_Extracted information_:

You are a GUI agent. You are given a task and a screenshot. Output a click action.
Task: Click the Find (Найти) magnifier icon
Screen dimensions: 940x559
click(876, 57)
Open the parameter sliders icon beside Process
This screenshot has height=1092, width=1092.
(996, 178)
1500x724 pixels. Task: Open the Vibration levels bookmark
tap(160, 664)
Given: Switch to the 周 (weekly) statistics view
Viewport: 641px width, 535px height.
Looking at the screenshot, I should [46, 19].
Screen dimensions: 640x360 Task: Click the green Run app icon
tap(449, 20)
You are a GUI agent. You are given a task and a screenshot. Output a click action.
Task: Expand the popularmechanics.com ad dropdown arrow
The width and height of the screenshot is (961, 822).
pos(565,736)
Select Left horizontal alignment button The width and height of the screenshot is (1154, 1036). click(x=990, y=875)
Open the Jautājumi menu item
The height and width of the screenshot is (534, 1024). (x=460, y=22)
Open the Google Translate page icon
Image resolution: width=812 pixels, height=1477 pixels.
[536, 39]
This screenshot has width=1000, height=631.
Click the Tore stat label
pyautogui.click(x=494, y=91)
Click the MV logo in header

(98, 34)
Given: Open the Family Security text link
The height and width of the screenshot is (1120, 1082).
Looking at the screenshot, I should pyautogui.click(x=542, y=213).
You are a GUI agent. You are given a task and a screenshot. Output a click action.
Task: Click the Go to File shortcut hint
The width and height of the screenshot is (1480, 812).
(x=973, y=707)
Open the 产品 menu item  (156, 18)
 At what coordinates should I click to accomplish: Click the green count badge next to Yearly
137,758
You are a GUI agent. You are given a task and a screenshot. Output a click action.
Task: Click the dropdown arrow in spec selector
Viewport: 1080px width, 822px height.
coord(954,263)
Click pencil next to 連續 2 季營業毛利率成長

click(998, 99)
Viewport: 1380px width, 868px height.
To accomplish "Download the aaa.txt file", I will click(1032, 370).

_About this exercise_: All of the material is to be given again exactly.

_Output for this task_:
You are a GUI agent. You are given a task and a screenshot. Output a click action.
Task: Click the Find (Найти) magnifier icon
Screen dimensions: 940x559
click(876, 57)
Open the parameter sliders icon beside Process
This screenshot has height=1092, width=1092.
(996, 178)
1500x724 pixels. Task: Open the Vibration levels bookmark
tap(160, 664)
Given: Switch to the 周 (weekly) statistics view
Viewport: 641px width, 535px height.
Looking at the screenshot, I should [46, 19].
Screen dimensions: 640x360 Task: Click the green Run app icon
tap(449, 20)
You are a GUI agent. You are given a task and a screenshot. Output a click action.
Task: Expand the popularmechanics.com ad dropdown arrow
The width and height of the screenshot is (961, 822).
pos(565,736)
Select Left horizontal alignment button The width and height of the screenshot is (1154, 1036). click(x=990, y=875)
Open the Jautājumi menu item
The height and width of the screenshot is (534, 1024). (x=460, y=22)
Open the Google Translate page icon
Image resolution: width=812 pixels, height=1477 pixels.
[536, 39]
This screenshot has width=1000, height=631.
Click the Tore stat label
pyautogui.click(x=494, y=91)
Click the MV logo in header

(98, 34)
Given: Open the Family Security text link
The height and width of the screenshot is (1120, 1082).
Looking at the screenshot, I should pyautogui.click(x=542, y=213).
You are a GUI agent. You are given a task and a screenshot. Output a click action.
Task: Click the Go to File shortcut hint
The width and height of the screenshot is (1480, 812).
(x=973, y=707)
Open the 产品 menu item  (156, 18)
 At what coordinates should I click to accomplish: Click the green count badge next to Yearly
137,758
You are a GUI agent. You are given a task and a screenshot. Output a click action.
Task: Click the dropdown arrow in spec selector
Viewport: 1080px width, 822px height.
coord(954,263)
Click pencil next to 連續 2 季營業毛利率成長

click(998, 99)
Viewport: 1380px width, 868px height.
To accomplish "Download the aaa.txt file", I will click(1032, 370).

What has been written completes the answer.